* [Directions for this task]:
Please repeat the records, word for word and without gaps.

───── Dataset

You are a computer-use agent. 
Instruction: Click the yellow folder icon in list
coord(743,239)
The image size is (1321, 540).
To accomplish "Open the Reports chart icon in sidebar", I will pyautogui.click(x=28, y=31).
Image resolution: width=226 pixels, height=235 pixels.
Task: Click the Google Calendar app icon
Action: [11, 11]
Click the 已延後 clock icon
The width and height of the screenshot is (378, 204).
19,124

──────────

* [Worked solution]:
You are a computer-use agent. 
Instruction: Click the yellow folder icon in list
coord(743,239)
The image size is (1321, 540).
To accomplish "Open the Reports chart icon in sidebar", I will pyautogui.click(x=28, y=31).
Image resolution: width=226 pixels, height=235 pixels.
Task: Click the Google Calendar app icon
Action: [11, 11]
Click the 已延後 clock icon
The width and height of the screenshot is (378, 204).
19,124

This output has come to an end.